I think the comments about rpg.net are actually slightly mis-guided, or maybe I just have a different view of things since I've been part of the site for 10+ years, and remember the rpg.net v gamingoutpost.com days, and the people who left gaming outpost to form indie-rpgs and so on.

Rpg.net now is relatively accepting, with, by and large, the default attitude being that all games offer a rich menu of potential choices, and varied game styles.

I'm not saying it's perfect, but things have matured. Look at it this way, 10 or so years ago people still used the terms roll-play versus role-play?
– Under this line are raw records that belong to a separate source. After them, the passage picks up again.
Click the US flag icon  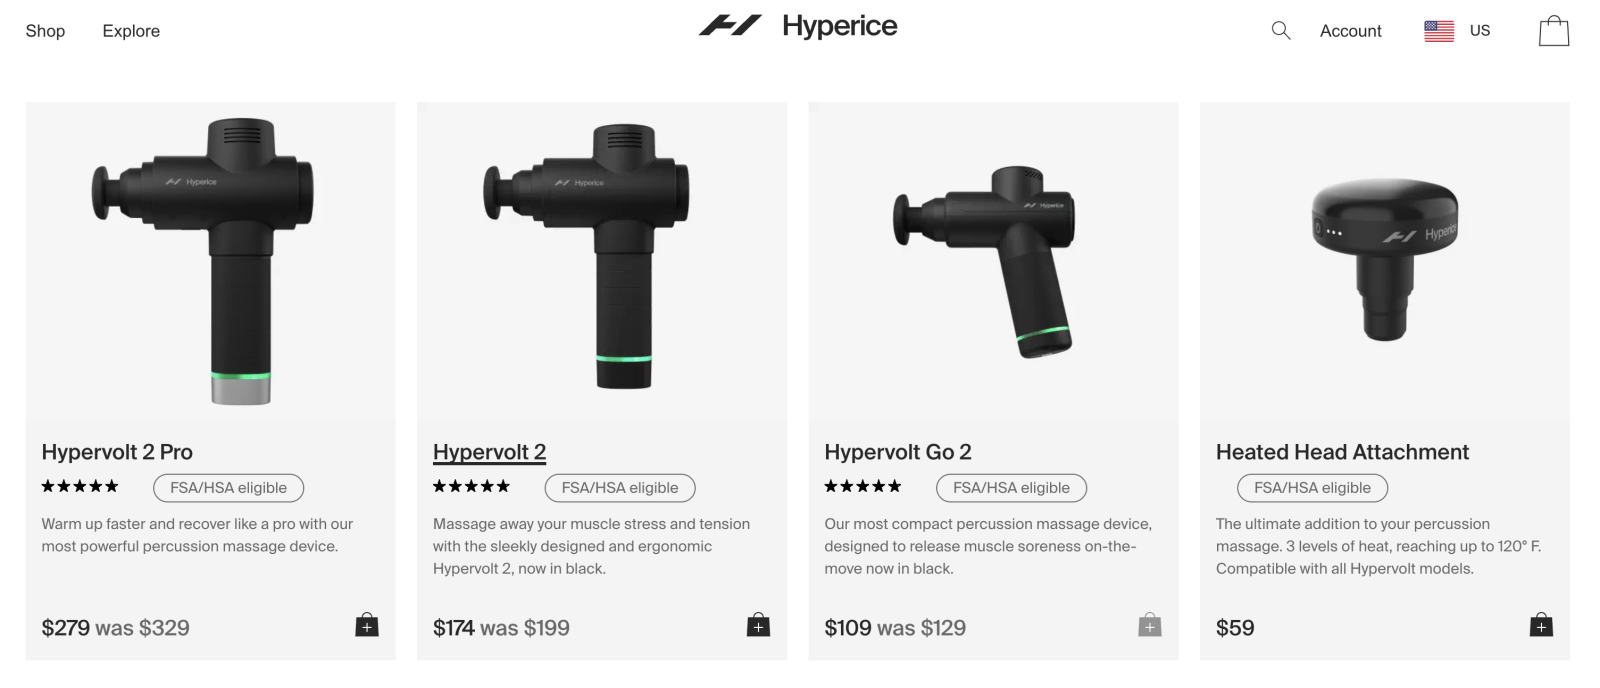[1439, 30]
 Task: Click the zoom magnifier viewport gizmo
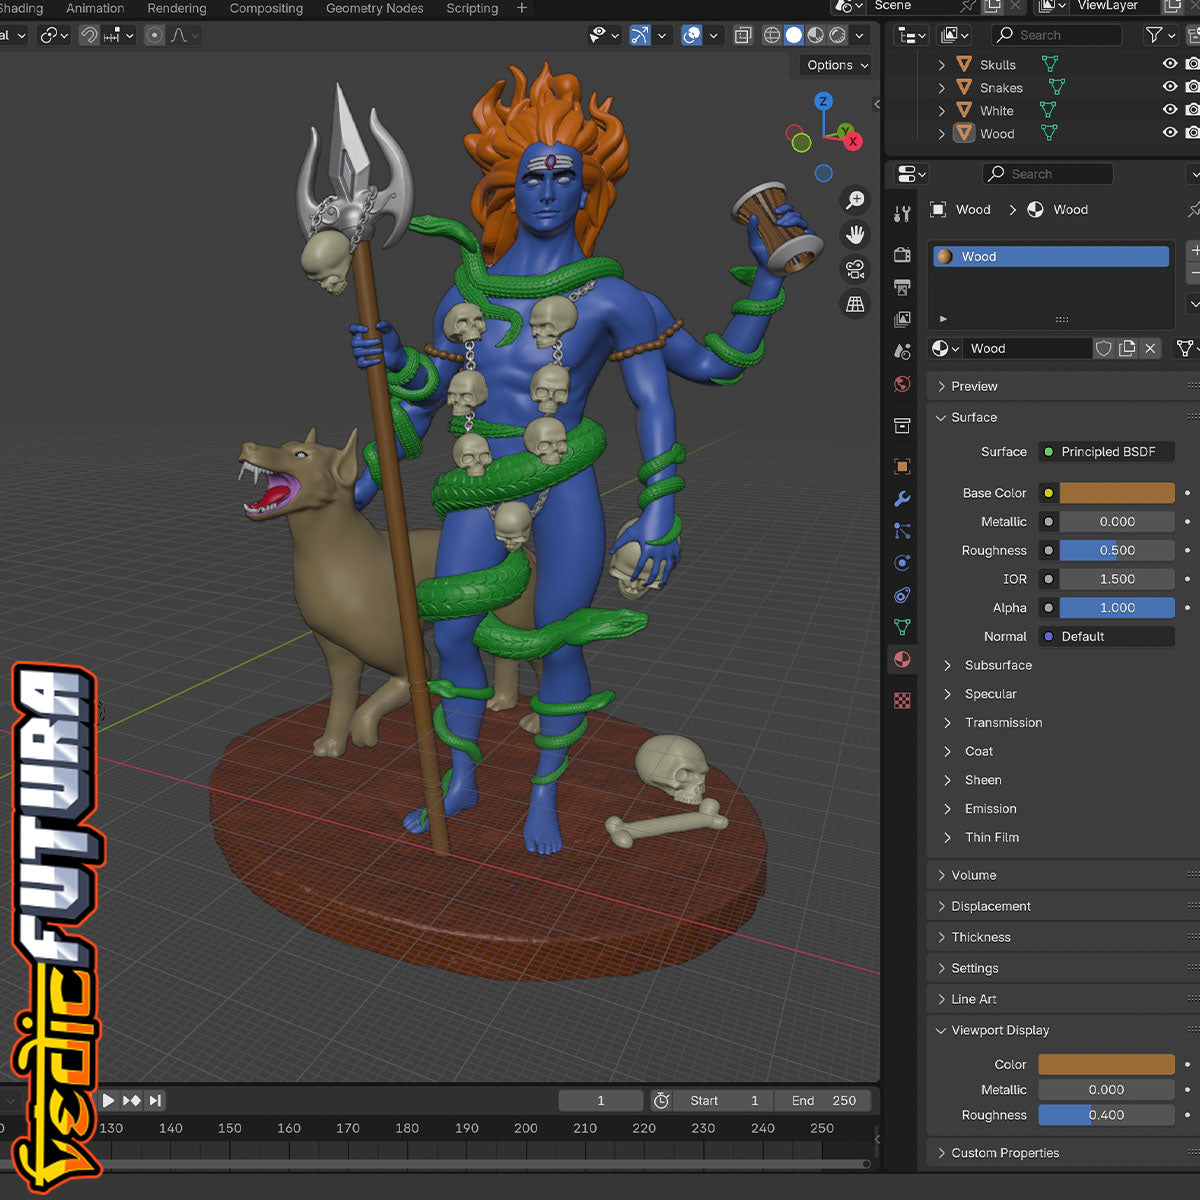[855, 200]
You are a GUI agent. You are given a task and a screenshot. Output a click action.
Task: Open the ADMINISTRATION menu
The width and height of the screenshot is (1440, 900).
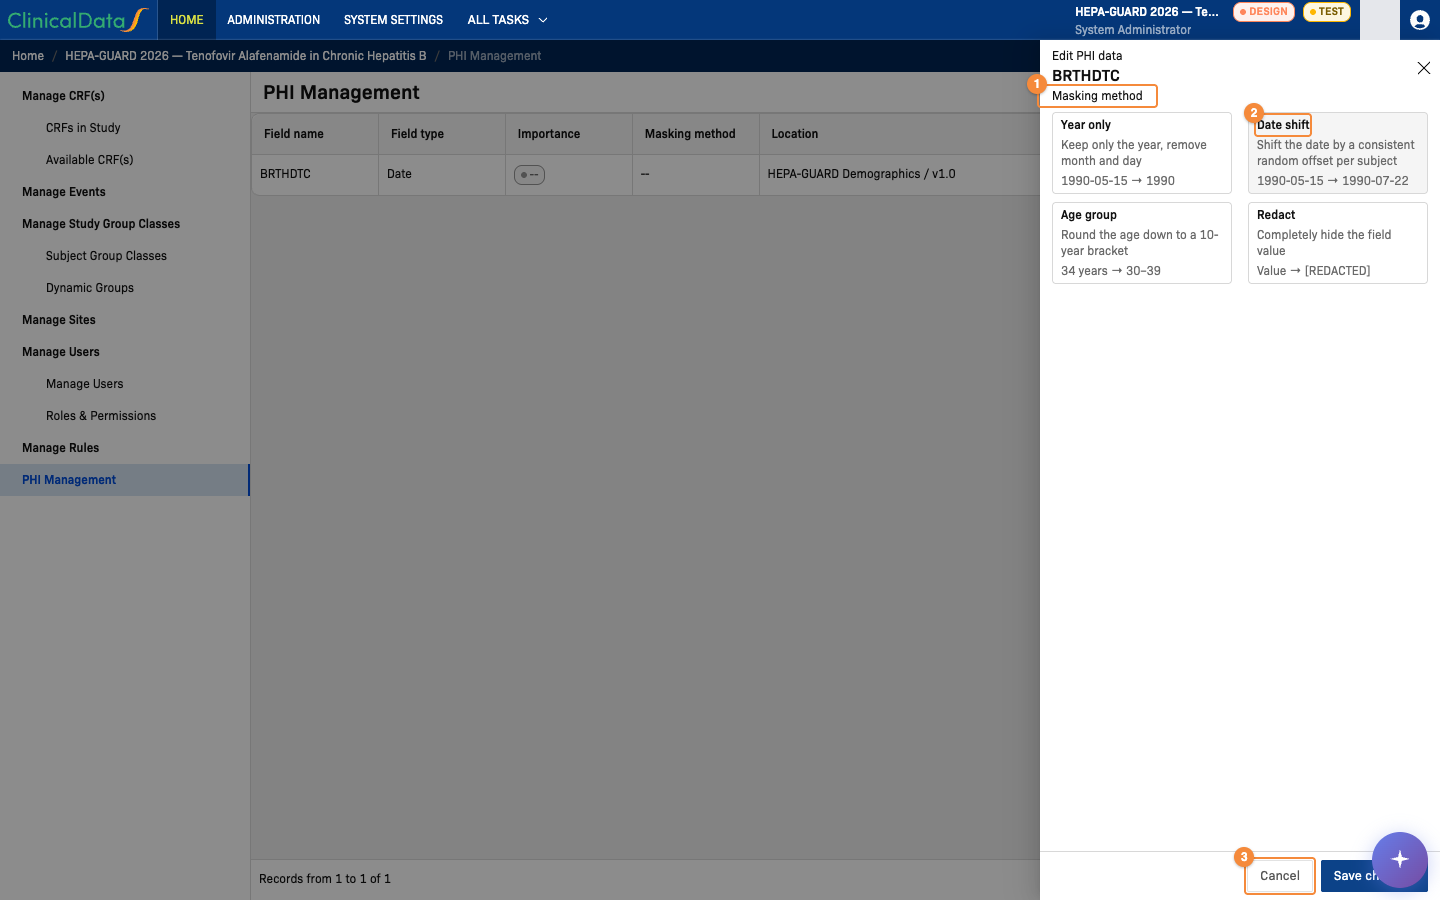pos(273,20)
You rarely here it now because most people in the online rpg community now know it's not one or the other, it's a varied menu, with games and styles for all.

Anonymous said...

Grrr, the above was me.

And, yes, the changes they are making to D20 Star Wars are indeed very positive.

The guys behind it ran the swrpgnetwork website for years, still do I believe.

Ian.

Anonymous said...

I actually do agree with you on rpg.net but you have to admit, you do get them sometimes.

Amusingly however, I still get the whole Roll-Play versus Roleplay argument. I personally think its absolutely stupid, but there you go, thats me.

Anonymous said...

Yeah, I never seriously here the role-play v roll-play argument, but go back 6+ years and it was popular.

The scene has changed a lot I think, I mean you don't have to go back too many years and anything even smelling of OOC decisions was the equivalent to killing your first born. Now, while it's true some OOC actions are still dodgy - at least not people recognise that making decisions based on info/desires outside of your character's head space can enhance the game.

A lot of that gained penetration and eventual acceptance due to the burning fires of the early indie scene.

Anyway, as Neil says, a varied menu, but what might be missing is that varied and open menu has been gained due to people differentiating themselves. Now they probably don't need to, true, but you only have to involve yourself in communities that have missed out on this growth period to realise it was necessary.

As an example, the NWN community is made up of D&D 1st and 2nd edition people who moved from that to computer games or still play that and their terms of reference are old games like Traveller (you can quote games a decade old and they call them new). They still speak like role-players spoke ten years ago in a lot of cases.
Ian.

Vodkashok said...

I always saw the demise of 'rollplay vs roleplay' and the rise of 'roleplaying theories' like GNS as a simple progression. Once people stopped the kneejerk reaction to someone who enjoyed a roleplaying GAME as opposed to a ROLEPLAYing game, and started to think why that could be, things moved on.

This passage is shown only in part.